Damian was greater than the children, greater than the adults. He was the best, he had to be. He’s beyond this stinking room, these cold, staring bodies. Or he should be, but he still looks down and reads the corpses like his own history.
“The cuts are precise, designed to cause suffering,” he tells them. “To draw out the display as long as possible.” Pay attention, Grandson. This is how you make it hurt. The knife sinking into his flesh, the knife he uses to sink into someone else’s. It all feels the same. “The watchers stop betting on who wins and start betting on how long this one will last.”
Mara jabs her blade into his ribcage. The traitor screams as Damian breaks her child’s neck between his palms. Everything tastes of blood and ice.
"They are told that the strongest, bravest, fiercest of them will be allowed to survive, but none of them get that far. There is always someone better, someone greater, waiting in the wings. It was set against them from the beginning; they got blood on their hands for nothing. Foolish to--”
“Robin.”
Damian blinks. Grayson is kneeling in front of him, light glinting off his white eye coverings. His hand hovers in the air like he’s going to touch Damian’s shoulder, but he isn’t sure if he should.
It dawns on Damian that at some point, he’s shifted into parade rest. Why is he in parade rest? Grayson hates it when he gives reports in parade reset.
“Robin, can you look at me?” Grayson says, voice soft.
He is looking at Grayson. Isn’t he? Or is he still looking at the corpses, laid out so carefully for his perusal? Body after body after body. Smashed, broken, too, worthless to both sides.

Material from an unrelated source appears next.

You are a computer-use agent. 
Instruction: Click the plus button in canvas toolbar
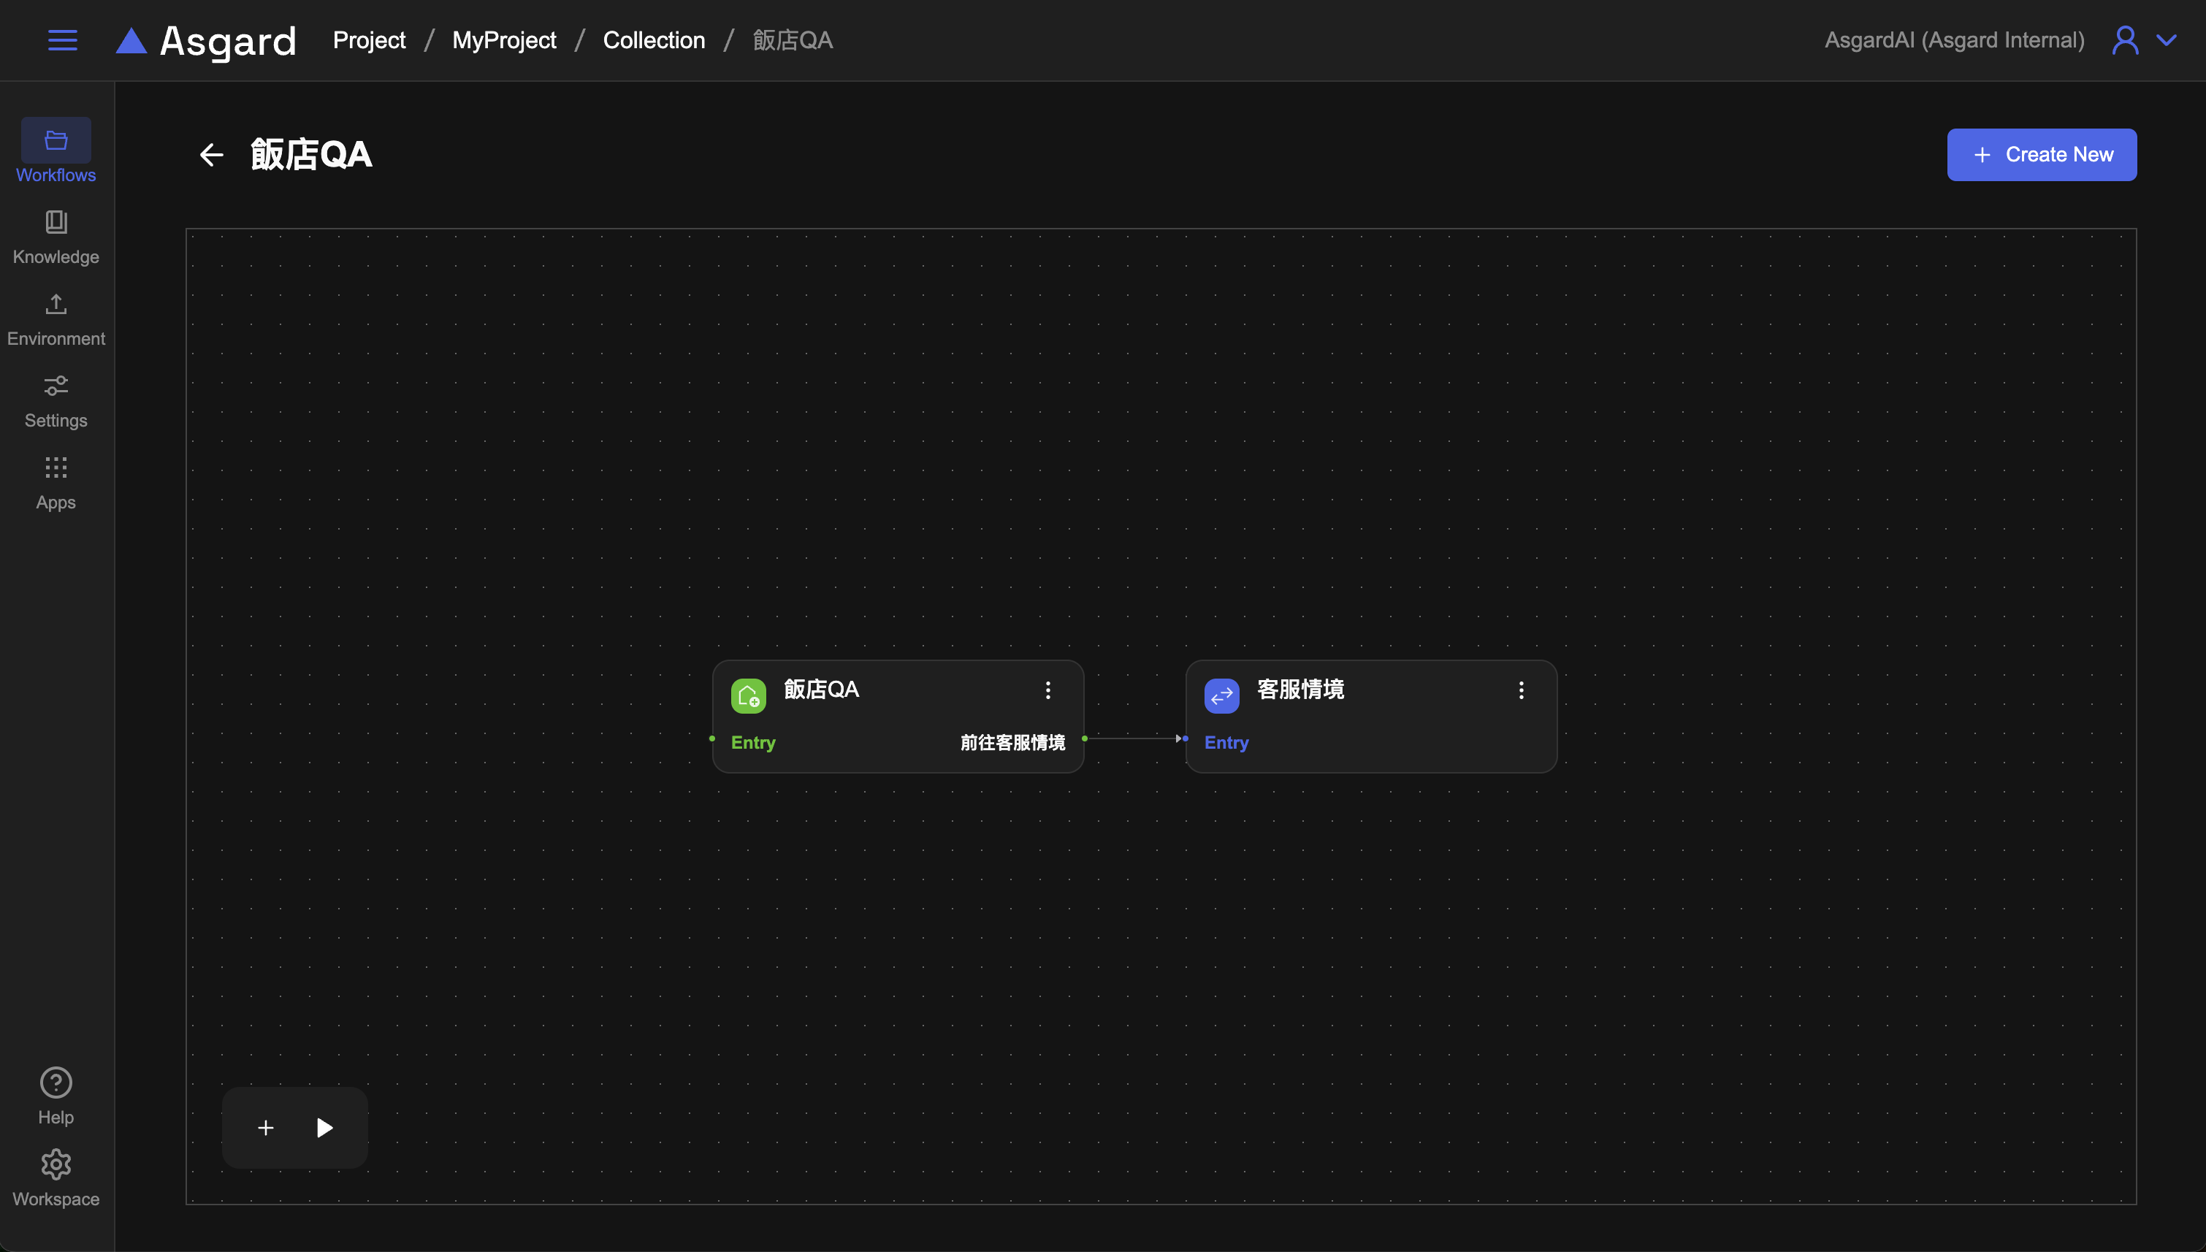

“The more precise cuts all come from a downwards angle,” Grayson says, voice soft, eyes burning into Damian like hot coals. “An adult was responsible, not a child. An adult was watching and let it happen. This was done by adults. The kids didn’t do anything wrong. They were just trying to stay alive.”
“I...” Damian’s mouth is dry, like sand in his throat. Exactly like sand in his throat.
The cop behind Grayson turns to his partner. “Crazy as Humpty, that one,” he mutters, jerking his head in Damian’s direction. “Last Robin was a known-it-all, but at least he wasn’t a--”
“Do you have something to contribute, officer?” Grayson’s voice is cold and sharp as glass. It’s not a Batman growl; it’s something else, something all his own and designed to cut. The officers both go still.
“My partner and I will be leaving now,” Grayson says, rising to his feet. “Thank you for your assistance.”
We have more to do, Damian wants to protest. I can look longer, I’m not weak, I’m not-- But the words are swept away in a blast of cold as the door closes behind them. Dumpler’s wagon is gone and the frost beads cold against his skin. He stands on the doorstep, feeling himself sway slightly in the breeze, but unable to stop it.
“Can I pick you up?” Grayson asks.
His lips form the words I can walk, but nothing comes out. When Grayson reaches for him, Damian can’t even make a pretense of wriggling away. His fingers are numb and tingling, his head ringing, blood pulsing behind his eyes.
He grabs for anger--anger always helps--but it slips from his fingers, fire winking out in his hands. Anger won’t bring the children back, anyway. The Lazarus Pit is a gift/curse offered to very few (and to be honest, there are plenty of nights when Damian’s not entirely sure it did its job at all).
“You’re okay, Dames,” Grayson says. “You didn’t do anything wrong.” He sounds like he really believes it.
The world slips by in a buzzing gray blur, snow and sand and ash all melting into each other. The distant press of Grayson’s fingers against his skin feels like the only thing keeping Damian grounded.